Analysis of the relationship between ureaplasmal infection and premature delivery



Aim:  Ureaplasma has recently been reported to be a pathogenic organism for sexually transmitted diseases and also for chorioamnionitis, premature delivery and neonatal pneumonia. In this study, we examined whether the ureaplasma infection is related to premature delivery.

Methods:  Vaginal swabs were obtained from 85 pregnant women (including 63 of normal delivery and 23 of premature delivery), and cultured in Ureaplasma culture medium. The swabs were also analyzed for bacteria flora using the conventional culture method. DNA was extracted from ureaplasma colonies grown to determine the biotype by PCR direct sequence method.
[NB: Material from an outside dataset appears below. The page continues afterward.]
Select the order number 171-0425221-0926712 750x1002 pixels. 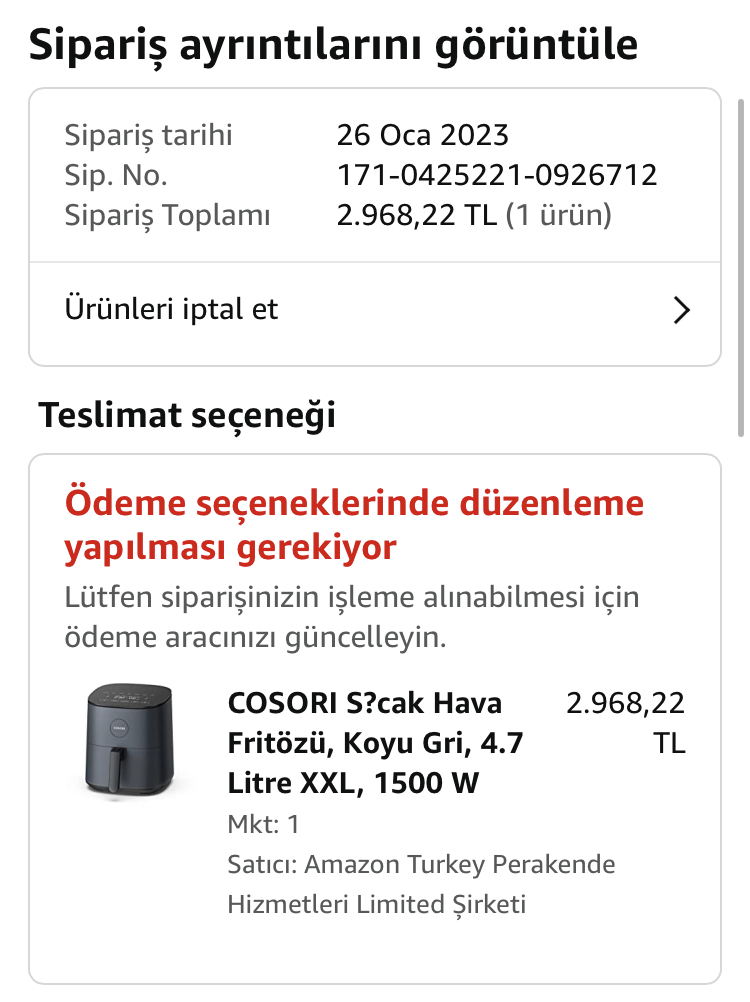coord(496,175)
Results:  Ureaplasma infection was found in 51.6 and 52.6% of full-term and preterm delivery women, respectively indicating that ureaplasma infection had no relation to premature delivery. The biotype of ureaplasma also had no relevance to preterm delivery. However, the interval between hospitalization due to threatened premature delivery and actual delivery was 8.4 days for ureaplasma-infected patients as compared to 18 days for non-infected patients. This result suggests that ureaplasma infection accelerates the process of premature delivery or shortens time to premature delivery.

Conclusion:  Our study found no association between ureaplasma infection or biotype and premature delivery. However, we found that ureaplasma-infected patients were not as readily treatable for threatened preterm delivery as non-infected patients.